The answer must consist of the entries, copied exactly and in full.
TASK MATERIAL: Begin
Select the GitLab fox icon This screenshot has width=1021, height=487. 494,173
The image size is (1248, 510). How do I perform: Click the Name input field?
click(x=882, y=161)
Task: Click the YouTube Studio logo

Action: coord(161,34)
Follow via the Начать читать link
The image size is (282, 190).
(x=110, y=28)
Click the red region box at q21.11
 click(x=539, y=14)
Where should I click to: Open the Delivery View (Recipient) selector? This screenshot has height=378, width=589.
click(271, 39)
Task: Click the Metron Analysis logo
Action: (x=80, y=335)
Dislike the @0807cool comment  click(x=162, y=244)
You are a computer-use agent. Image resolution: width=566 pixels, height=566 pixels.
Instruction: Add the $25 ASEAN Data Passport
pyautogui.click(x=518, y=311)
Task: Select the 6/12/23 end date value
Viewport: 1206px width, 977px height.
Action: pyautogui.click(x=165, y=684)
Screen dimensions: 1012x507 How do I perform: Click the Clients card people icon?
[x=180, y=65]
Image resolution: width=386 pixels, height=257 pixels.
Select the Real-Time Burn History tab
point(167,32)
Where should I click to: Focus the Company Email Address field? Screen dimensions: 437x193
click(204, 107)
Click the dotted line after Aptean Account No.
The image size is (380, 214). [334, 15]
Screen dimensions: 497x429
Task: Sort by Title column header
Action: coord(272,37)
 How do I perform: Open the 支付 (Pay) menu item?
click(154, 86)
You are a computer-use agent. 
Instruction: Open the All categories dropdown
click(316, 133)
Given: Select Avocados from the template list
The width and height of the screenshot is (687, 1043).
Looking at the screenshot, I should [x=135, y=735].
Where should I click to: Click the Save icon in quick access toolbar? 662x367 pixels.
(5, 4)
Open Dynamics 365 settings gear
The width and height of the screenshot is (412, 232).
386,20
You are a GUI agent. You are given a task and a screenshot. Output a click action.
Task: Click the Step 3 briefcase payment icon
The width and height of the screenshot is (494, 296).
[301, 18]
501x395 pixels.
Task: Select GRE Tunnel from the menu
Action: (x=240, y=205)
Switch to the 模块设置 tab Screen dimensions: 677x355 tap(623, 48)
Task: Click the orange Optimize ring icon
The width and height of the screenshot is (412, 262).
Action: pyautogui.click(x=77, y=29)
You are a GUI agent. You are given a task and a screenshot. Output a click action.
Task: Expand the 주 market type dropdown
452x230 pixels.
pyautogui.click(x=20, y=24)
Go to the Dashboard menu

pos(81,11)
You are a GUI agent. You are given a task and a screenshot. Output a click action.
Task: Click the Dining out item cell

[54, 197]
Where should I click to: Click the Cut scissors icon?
TASK MATERIAL: End
- _RESPONSE AREA_
Select the GitLab fox icon This screenshot has width=1021, height=487. 494,173
The image size is (1248, 510). How do I perform: Click the Name input field?
click(x=882, y=161)
Task: Click the YouTube Studio logo

Action: coord(161,34)
Follow via the Начать читать link
The image size is (282, 190).
(x=110, y=28)
Click the red region box at q21.11
 click(x=539, y=14)
Where should I click to: Open the Delivery View (Recipient) selector? This screenshot has height=378, width=589.
click(271, 39)
Task: Click the Metron Analysis logo
Action: (x=80, y=335)
Dislike the @0807cool comment  click(x=162, y=244)
You are a computer-use agent. Image resolution: width=566 pixels, height=566 pixels.
Instruction: Add the $25 ASEAN Data Passport
pyautogui.click(x=518, y=311)
Task: Select the 6/12/23 end date value
Viewport: 1206px width, 977px height.
Action: pyautogui.click(x=165, y=684)
Screen dimensions: 1012x507 How do I perform: Click the Clients card people icon?
[x=180, y=65]
Image resolution: width=386 pixels, height=257 pixels.
Select the Real-Time Burn History tab
point(167,32)
Where should I click to: Focus the Company Email Address field? Screen dimensions: 437x193
click(204, 107)
Click the dotted line after Aptean Account No.
The image size is (380, 214). [334, 15]
Screen dimensions: 497x429
Task: Sort by Title column header
Action: coord(272,37)
 How do I perform: Open the 支付 (Pay) menu item?
click(154, 86)
You are a computer-use agent. 
Instruction: Open the All categories dropdown
click(316, 133)
Given: Select Avocados from the template list
The width and height of the screenshot is (687, 1043).
Looking at the screenshot, I should [x=135, y=735].
Where should I click to: Click the Save icon in quick access toolbar? 662x367 pixels.
(5, 4)
Open Dynamics 365 settings gear
The width and height of the screenshot is (412, 232).
386,20
You are a GUI agent. You are given a task and a screenshot. Output a click action.
Task: Click the Step 3 briefcase payment icon
The width and height of the screenshot is (494, 296).
[301, 18]
501x395 pixels.
Task: Select GRE Tunnel from the menu
Action: (x=240, y=205)
Switch to the 模块设置 tab Screen dimensions: 677x355 tap(623, 48)
Task: Click the orange Optimize ring icon
The width and height of the screenshot is (412, 262).
Action: pyautogui.click(x=77, y=29)
You are a GUI agent. You are given a task and a screenshot. Output a click action.
Task: Expand the 주 market type dropdown
452x230 pixels.
pyautogui.click(x=20, y=24)
Go to the Dashboard menu

pos(81,11)
You are a GUI agent. You are given a task and a screenshot. Output a click action.
Task: Click the Dining out item cell

[54, 197]
Where should I click to: Click the Cut scissors icon?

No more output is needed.